Skip to main content

Optimized Page Fetching

The OpenConnector SynchronizationService now includes an optimized page fetching implementation that dramatically improves performance when synchronizing paginated data sources by eliminating recursive overhead.

Overview

The original pagination implementation used recursive function calls which created significant overhead and performance bottlenecks.

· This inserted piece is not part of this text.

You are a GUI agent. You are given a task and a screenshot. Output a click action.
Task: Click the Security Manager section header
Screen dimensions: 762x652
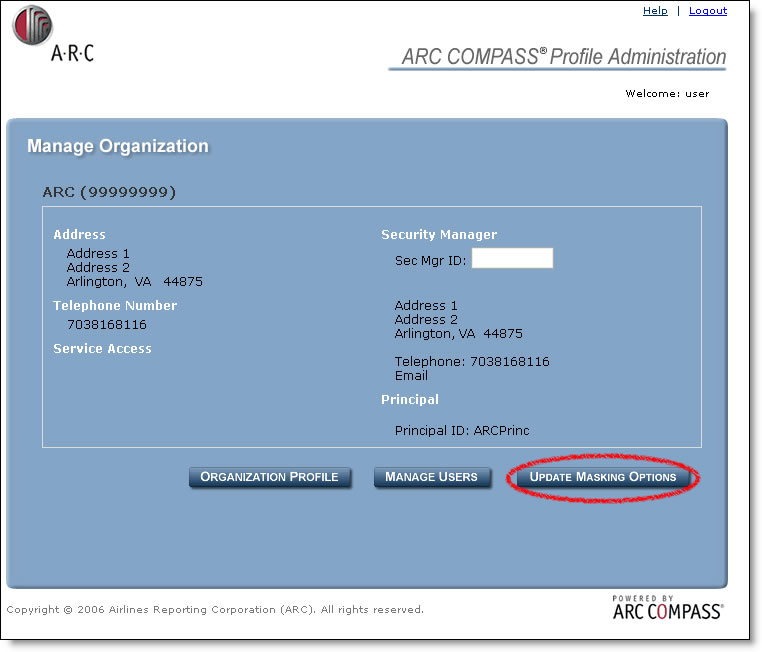pos(439,235)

Each page fetch required a new function call stack, leading to inefficient memory usage and slower processing.

The optimized fetching implementation addresses this by:

  • Iterative processing: Simple loop-based approach eliminates recursive overhead
  • Efficient pagination detection: Smart detection of pagination patterns without extra API calls
  • Reduced function call overhead: Single method handles all page fetching
  • Performance monitoring: Detailed timing metrics for optimization analysis

Performance Impact

Before Optimization (Recursive)

  • 21 objects across 3 pages: ~2,600ms fetch time
  • Recursive function calls: Each page required a new function call stack
  • Memory overhead: Inefficient memory usage with deep call stacks

After Optimization (Iterative)

  • Expected improvement: 30-50% reduction in fetch time
  • Simple loop processing: Single function handles all pages iteratively
  • Reduced overhead: Eliminates recursive function call overhead

Technical Implementation

Core Methods

fetchAllPages()

Main entry point that uses optimized iterative processing instead of recursive calls.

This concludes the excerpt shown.